Why and how to use Jetty in mission-critical production

This article is a summary of a seminar I had on the topic. If it seems like it’s a continuation of an existing discussion that’s because, to some extent, it is. If you haven’t been discussing exchanging your app server, this article probably isn’t very interesting to you.

By putting the application server inside my application instead of the other way around, I was able to leap tall buildings in a single bound.

The embedded application server

This is how I build and deploy my sample application to a new test environment (or to production):

  1. mvn install
  2. scp someapp-server/target/someapp-1.0.onejar.jar appuser@appserver:/home/appuser/test-env1/
  3. ssh appuser@appserver "cd /home/appuser/test-env1/ && java -jar someapp-1.0.onejar.jar&"

This require no prior installed software on the appserver (with the exception of the JVM). It requires no prior configuration. Rolling back is a matter of replacing one jar-file with another. Clustering is a matter of deploying the same application several times.

In order to make this work in a real environment, there are a many details you as a developer need to take care of. As a matter of fact, you will have to take responsibility for your operational environment. The good news is that creating a good operational environment is not more time-consuming than trying to cope with the feed and care of a big-a Application Server.

In this scheme every application comes with its own application server in the form of jetty’s jar-files embedded in the deployed jar-file.

The advantages

Why would you want to do something like this?

  • Independent application: If you’ve ever been told that you can’t use Java 1.5 because that would require an upgrade of the application server. And if we upgrade the application server, that could affect someone else adversely. So we need to start a huge undertaking to find out who could possibly be affected.
  • Developer managed libraries: Similar problems can occur with libraries. Especially those that come with the application server. For example: Oracle OC4J helpfully places a preview version of JPA 1.0 first in your classpath. If you want to use Hibernate with JPA 1.0-FINAL, it will mostly work. Until you try to use a annotation that was changed after the preview version (@Discriminator, for example). The general rule is: If an API comes with your app server, you’re better served by staying away from it. A rather bizarre state of affairs.
  • Deployment, configuration and upgrades: Each version of the application, including all its dependencies is packaged into a single jar-file that can be deployed on several application server, or several times on the same application server (with different ports). The configuration is read from a properties-file in the current working directory. On the minus side, there’s no fancy web UI where you can step through a wizard to deploy the application or change the configuration. On the plus side, there is no fancy web UI …. If you’ve used one such web UI, you know what I mean.
  • Continuous deployment: As your maven-repository will contain stand alone applications, creating a continuous deployment scheme is very easy. In my previous environment, a cron job running wget periodically was all that was needed to connect the dots. Having each server environment PULL the latest version gives a bit more flexibility if you want many test environments. (However, if you’re doing automated PUSH deployment, it’s probably just as practical for you).
  • Same code in test and production: The fact that you can start Jetty inside a plain old JUnit test means that it is ideal for taking your automated tests one step further. However, if you test with Jetty and deploy on a different Application Server, the difference will occasionally trip you. It’s not a big deal. You have to test in the server environment anyway. But why not eliminate the extra source of pain if you can?
  • Licenses: Sure, you can afford to pay a few million $ for an application server. You probably don’t have any better use for that money, anyway, right? However, if you have to pay licenses for each test-server in addition, it will probably mean that you will test less. We don’t want that.

The request
Reproduce the portion of the Jetty article between "This article is" and "interesting to you.", inclusive. The data comes from a different source than the Jetty article.

Data section
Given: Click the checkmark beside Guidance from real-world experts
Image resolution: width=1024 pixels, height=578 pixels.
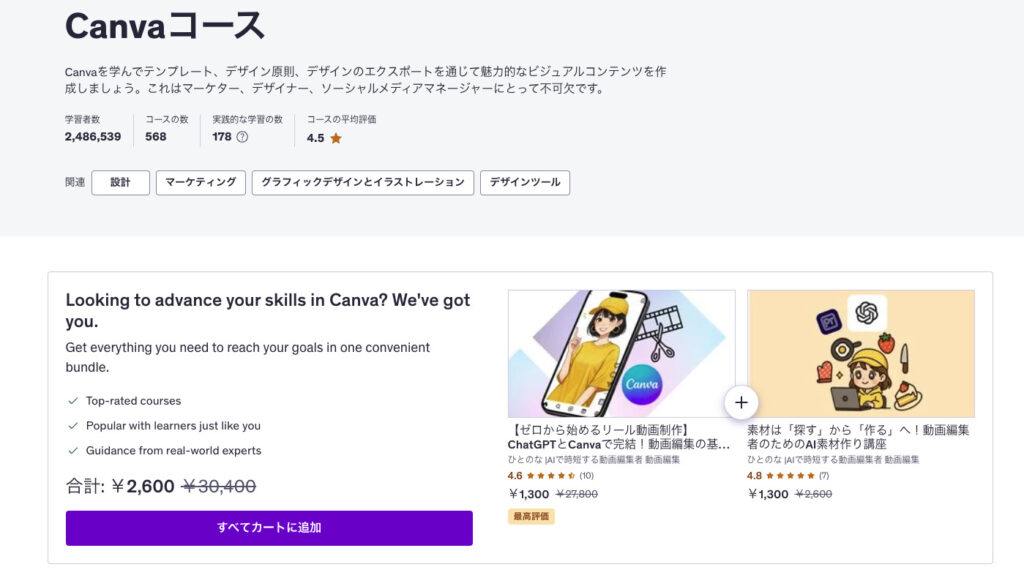Looking at the screenshot, I should click(73, 451).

Result below
This article is a summary of a seminar I had on the topic. If it seems like it’s a continuation of an existing discussion that’s because, to some extent, it is. If you haven’t been discussing exchanging your app server, this article probably isn’t very interesting to you.